PROBLEM TO WORK ON: Output every record exactly, and nothing more.
[[ THE DATA open ]]
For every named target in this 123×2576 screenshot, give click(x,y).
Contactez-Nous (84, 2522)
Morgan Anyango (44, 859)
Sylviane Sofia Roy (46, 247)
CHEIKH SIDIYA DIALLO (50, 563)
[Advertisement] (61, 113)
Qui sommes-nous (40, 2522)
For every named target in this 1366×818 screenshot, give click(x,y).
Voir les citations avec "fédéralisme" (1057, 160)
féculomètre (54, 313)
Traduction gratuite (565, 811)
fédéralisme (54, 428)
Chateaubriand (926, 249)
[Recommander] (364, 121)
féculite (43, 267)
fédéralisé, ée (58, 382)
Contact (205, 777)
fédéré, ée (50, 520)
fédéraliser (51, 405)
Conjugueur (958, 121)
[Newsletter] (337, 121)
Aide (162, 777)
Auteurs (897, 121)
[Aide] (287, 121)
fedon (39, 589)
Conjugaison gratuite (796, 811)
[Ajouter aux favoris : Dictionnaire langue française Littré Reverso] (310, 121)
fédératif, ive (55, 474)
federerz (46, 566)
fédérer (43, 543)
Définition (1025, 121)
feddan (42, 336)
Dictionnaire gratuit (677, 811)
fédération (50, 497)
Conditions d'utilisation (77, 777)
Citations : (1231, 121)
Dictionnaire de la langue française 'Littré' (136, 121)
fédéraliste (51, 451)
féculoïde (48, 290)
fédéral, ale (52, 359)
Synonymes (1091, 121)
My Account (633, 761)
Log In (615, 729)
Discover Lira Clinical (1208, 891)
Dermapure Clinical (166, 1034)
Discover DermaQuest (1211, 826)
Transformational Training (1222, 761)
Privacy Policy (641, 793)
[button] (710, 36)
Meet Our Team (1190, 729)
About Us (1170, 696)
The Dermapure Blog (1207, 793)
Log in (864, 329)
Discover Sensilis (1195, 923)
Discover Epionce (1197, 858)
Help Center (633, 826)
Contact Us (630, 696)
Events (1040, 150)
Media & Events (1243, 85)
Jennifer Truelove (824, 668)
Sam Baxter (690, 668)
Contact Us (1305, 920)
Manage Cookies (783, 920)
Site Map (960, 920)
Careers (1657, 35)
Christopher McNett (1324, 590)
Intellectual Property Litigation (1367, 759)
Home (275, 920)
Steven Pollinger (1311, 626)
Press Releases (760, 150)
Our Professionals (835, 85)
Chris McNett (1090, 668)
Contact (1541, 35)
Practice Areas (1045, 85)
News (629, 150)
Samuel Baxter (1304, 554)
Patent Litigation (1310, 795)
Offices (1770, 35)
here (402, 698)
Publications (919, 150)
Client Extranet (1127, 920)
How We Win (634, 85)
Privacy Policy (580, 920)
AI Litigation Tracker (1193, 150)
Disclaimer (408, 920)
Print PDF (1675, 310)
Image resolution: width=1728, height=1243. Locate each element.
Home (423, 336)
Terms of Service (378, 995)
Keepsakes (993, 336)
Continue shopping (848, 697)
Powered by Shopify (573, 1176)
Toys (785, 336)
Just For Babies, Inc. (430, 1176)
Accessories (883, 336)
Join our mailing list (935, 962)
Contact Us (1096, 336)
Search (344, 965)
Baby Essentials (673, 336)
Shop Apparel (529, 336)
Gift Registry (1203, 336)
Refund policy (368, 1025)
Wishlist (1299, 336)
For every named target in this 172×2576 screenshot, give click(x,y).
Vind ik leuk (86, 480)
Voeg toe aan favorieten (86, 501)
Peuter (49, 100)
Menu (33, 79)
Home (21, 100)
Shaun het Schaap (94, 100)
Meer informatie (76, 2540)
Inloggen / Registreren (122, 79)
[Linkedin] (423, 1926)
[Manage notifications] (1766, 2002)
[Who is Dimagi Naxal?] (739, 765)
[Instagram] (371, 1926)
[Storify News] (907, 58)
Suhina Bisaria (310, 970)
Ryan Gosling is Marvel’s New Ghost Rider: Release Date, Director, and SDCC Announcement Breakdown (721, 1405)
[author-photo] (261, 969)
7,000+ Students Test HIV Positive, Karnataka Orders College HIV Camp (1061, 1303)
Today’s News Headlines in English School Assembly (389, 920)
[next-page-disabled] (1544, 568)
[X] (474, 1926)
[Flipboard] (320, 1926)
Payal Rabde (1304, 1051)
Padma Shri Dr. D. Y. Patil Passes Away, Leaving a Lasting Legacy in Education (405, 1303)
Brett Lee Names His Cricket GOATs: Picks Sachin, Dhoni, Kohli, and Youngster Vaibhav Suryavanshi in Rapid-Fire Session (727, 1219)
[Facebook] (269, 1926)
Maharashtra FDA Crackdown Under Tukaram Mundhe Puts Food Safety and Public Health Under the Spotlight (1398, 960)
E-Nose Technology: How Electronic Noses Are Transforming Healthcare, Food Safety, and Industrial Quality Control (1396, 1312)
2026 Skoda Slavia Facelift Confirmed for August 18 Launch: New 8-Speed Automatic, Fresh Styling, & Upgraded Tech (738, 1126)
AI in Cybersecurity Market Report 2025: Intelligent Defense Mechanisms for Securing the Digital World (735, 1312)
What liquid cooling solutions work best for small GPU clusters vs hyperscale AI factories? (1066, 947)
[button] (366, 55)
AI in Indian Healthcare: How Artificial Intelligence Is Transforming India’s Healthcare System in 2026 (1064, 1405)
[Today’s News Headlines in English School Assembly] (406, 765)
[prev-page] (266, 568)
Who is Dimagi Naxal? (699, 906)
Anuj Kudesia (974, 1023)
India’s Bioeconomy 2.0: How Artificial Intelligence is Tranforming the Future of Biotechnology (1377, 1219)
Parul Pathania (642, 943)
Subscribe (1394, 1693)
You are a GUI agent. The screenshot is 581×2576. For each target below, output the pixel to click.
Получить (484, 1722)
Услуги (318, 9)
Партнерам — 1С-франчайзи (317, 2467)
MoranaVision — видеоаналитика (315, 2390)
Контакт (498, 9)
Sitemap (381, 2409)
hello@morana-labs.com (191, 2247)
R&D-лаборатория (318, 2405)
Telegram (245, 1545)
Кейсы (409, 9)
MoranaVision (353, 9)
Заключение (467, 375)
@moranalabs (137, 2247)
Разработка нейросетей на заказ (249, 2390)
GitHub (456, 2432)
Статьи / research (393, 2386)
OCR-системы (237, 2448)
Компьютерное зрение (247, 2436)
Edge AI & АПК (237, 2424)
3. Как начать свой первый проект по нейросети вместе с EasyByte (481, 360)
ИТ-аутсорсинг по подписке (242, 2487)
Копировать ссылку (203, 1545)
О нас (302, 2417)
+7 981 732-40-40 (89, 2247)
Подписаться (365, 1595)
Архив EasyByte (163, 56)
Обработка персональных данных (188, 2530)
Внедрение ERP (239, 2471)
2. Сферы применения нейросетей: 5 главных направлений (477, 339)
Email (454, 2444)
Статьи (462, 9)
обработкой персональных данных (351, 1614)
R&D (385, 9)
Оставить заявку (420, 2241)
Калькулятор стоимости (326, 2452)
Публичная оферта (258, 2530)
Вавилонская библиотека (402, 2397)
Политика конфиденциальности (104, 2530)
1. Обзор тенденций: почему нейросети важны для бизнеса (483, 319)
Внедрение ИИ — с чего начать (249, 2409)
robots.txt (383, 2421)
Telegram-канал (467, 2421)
[[ THE DATA closed ]]
EXERCISE ANSWER:
For every named target in this 123×2576 screenshot, give click(x,y).
Contactez-Nous (84, 2522)
Morgan Anyango (44, 859)
Sylviane Sofia Roy (46, 247)
CHEIKH SIDIYA DIALLO (50, 563)
[Advertisement] (61, 113)
Qui sommes-nous (40, 2522)
For every named target in this 1366×818 screenshot, give click(x,y).
Voir les citations avec "fédéralisme" (1057, 160)
féculomètre (54, 313)
Traduction gratuite (565, 811)
fédéralisme (54, 428)
Chateaubriand (926, 249)
[Recommander] (364, 121)
féculite (43, 267)
fédéralisé, ée (58, 382)
Contact (205, 777)
fédéré, ée (50, 520)
fédéraliser (51, 405)
Conjugueur (958, 121)
[Newsletter] (337, 121)
Aide (162, 777)
Auteurs (897, 121)
[Aide] (287, 121)
fedon (39, 589)
Conjugaison gratuite (796, 811)
[Ajouter aux favoris : Dictionnaire langue française Littré Reverso] (310, 121)
fédératif, ive (55, 474)
federerz (46, 566)
fédérer (43, 543)
Définition (1025, 121)
feddan (42, 336)
Dictionnaire gratuit (677, 811)
fédération (50, 497)
Conditions d'utilisation (77, 777)
Citations : (1231, 121)
Dictionnaire de la langue française 'Littré' (136, 121)
fédéraliste (51, 451)
féculoïde (48, 290)
fédéral, ale (52, 359)
Synonymes (1091, 121)
My Account (633, 761)
Log In (615, 729)
Discover Lira Clinical (1208, 891)
Dermapure Clinical (166, 1034)
Discover DermaQuest (1211, 826)
Transformational Training (1222, 761)
Privacy Policy (641, 793)
[button] (710, 36)
Meet Our Team (1190, 729)
About Us (1170, 696)
The Dermapure Blog (1207, 793)
Log in (864, 329)
Discover Sensilis (1195, 923)
Discover Epionce (1197, 858)
Help Center (633, 826)
Contact Us (630, 696)
Events (1040, 150)
Media & Events (1243, 85)
Jennifer Truelove (824, 668)
Sam Baxter (690, 668)
Contact Us (1305, 920)
Manage Cookies (783, 920)
Site Map (960, 920)
Careers (1657, 35)
Christopher McNett (1324, 590)
Intellectual Property Litigation (1367, 759)
Home (275, 920)
Steven Pollinger (1311, 626)
Press Releases (760, 150)
Our Professionals (835, 85)
Chris McNett (1090, 668)
Contact (1541, 35)
Practice Areas (1045, 85)
News (629, 150)
Samuel Baxter (1304, 554)
Patent Litigation (1310, 795)
Offices (1770, 35)
here (402, 698)
Publications (919, 150)
Client Extranet (1127, 920)
How We Win (634, 85)
Privacy Policy (580, 920)
AI Litigation Tracker (1193, 150)
Disclaimer (408, 920)
Print PDF (1675, 310)
Image resolution: width=1728, height=1243. Locate each element.
Home (423, 336)
Terms of Service (378, 995)
Keepsakes (993, 336)
Continue shopping (848, 697)
Powered by Shopify (573, 1176)
Toys (785, 336)
Just For Babies, Inc. (430, 1176)
Accessories (883, 336)
Join our mailing list (935, 962)
Contact Us (1096, 336)
Search (344, 965)
Baby Essentials (673, 336)
Shop Apparel (529, 336)
Gift Registry (1203, 336)
Refund policy (368, 1025)
Wishlist (1299, 336)
For every named target in this 172×2576 screenshot, give click(x,y).
Vind ik leuk (86, 480)
Voeg toe aan favorieten (86, 501)
Peuter (49, 100)
Menu (33, 79)
Home (21, 100)
Shaun het Schaap (94, 100)
Meer informatie (76, 2540)
Inloggen / Registreren (122, 79)
[Linkedin] (423, 1926)
[Manage notifications] (1766, 2002)
[Who is Dimagi Naxal?] (739, 765)
[Instagram] (371, 1926)
[Storify News] (907, 58)
Suhina Bisaria (310, 970)
Ryan Gosling is Marvel’s New Ghost Rider: Release Date, Director, and SDCC Announcement Breakdown (721, 1405)
[author-photo] (261, 969)
7,000+ Students Test HIV Positive, Karnataka Orders College HIV Camp (1061, 1303)
Today’s News Headlines in English School Assembly (389, 920)
[next-page-disabled] (1544, 568)
[X] (474, 1926)
[Flipboard] (320, 1926)
Payal Rabde (1304, 1051)
Padma Shri Dr. D. Y. Patil Passes Away, Leaving a Lasting Legacy in Education (405, 1303)
Brett Lee Names His Cricket GOATs: Picks Sachin, Dhoni, Kohli, and Youngster Vaibhav Suryavanshi in Rapid-Fire Session (727, 1219)
[Facebook] (269, 1926)
Maharashtra FDA Crackdown Under Tukaram Mundhe Puts Food Safety and Public Health Under the Spotlight (1398, 960)
E-Nose Technology: How Electronic Noses Are Transforming Healthcare, Food Safety, and Industrial Quality Control (1396, 1312)
2026 Skoda Slavia Facelift Confirmed for August 18 Launch: New 8-Speed Automatic, Fresh Styling, & Upgraded Tech (738, 1126)
AI in Cybersecurity Market Report 2025: Intelligent Defense Mechanisms for Securing the Digital World (735, 1312)
What liquid cooling solutions work best for small GPU clusters vs hyperscale AI factories? (1066, 947)
[button] (366, 55)
AI in Indian Healthcare: How Artificial Intelligence Is Transforming India’s Healthcare System in 2026 (1064, 1405)
[Today’s News Headlines in English School Assembly] (406, 765)
[prev-page] (266, 568)
Who is Dimagi Naxal? (699, 906)
Anuj Kudesia (974, 1023)
India’s Bioeconomy 2.0: How Artificial Intelligence is Tranforming the Future of Biotechnology (1377, 1219)
Parul Pathania (642, 943)
Subscribe (1394, 1693)
You are a GUI agent. The screenshot is 581×2576. For each target below, output the pixel to click.
Получить (484, 1722)
Услуги (318, 9)
Партнерам — 1С-франчайзи (317, 2467)
MoranaVision — видеоаналитика (315, 2390)
Контакт (498, 9)
Sitemap (381, 2409)
hello@morana-labs.com (191, 2247)
R&D-лаборатория (318, 2405)
Telegram (245, 1545)
Кейсы (409, 9)
MoranaVision (353, 9)
Заключение (467, 375)
@moranalabs (137, 2247)
Разработка нейросетей на заказ (249, 2390)
GitHub (456, 2432)
Статьи / research (393, 2386)
OCR-системы (237, 2448)
Компьютерное зрение (247, 2436)
Edge AI & АПК (237, 2424)
3. Как начать свой первый проект по нейросети вместе с EasyByte (481, 360)
ИТ-аутсорсинг по подписке (242, 2487)
Копировать ссылку (203, 1545)
О нас (302, 2417)
+7 981 732-40-40 (89, 2247)
Подписаться (365, 1595)
Архив EasyByte (163, 56)
Обработка персональных данных (188, 2530)
Внедрение ERP (239, 2471)
2. Сферы применения нейросетей: 5 главных направлений (477, 339)
Email (454, 2444)
Статьи (462, 9)
обработкой персональных данных (351, 1614)
R&D (385, 9)
Оставить заявку (420, 2241)
Калькулятор стоимости (326, 2452)
Публичная оферта (258, 2530)
Вавилонская библиотека (402, 2397)
Политика конфиденциальности (104, 2530)
1. Обзор тенденций: почему нейросети важны для бизнеса (483, 319)
Внедрение ИИ — с чего начать (249, 2409)
robots.txt (383, 2421)
Telegram-канал (467, 2421)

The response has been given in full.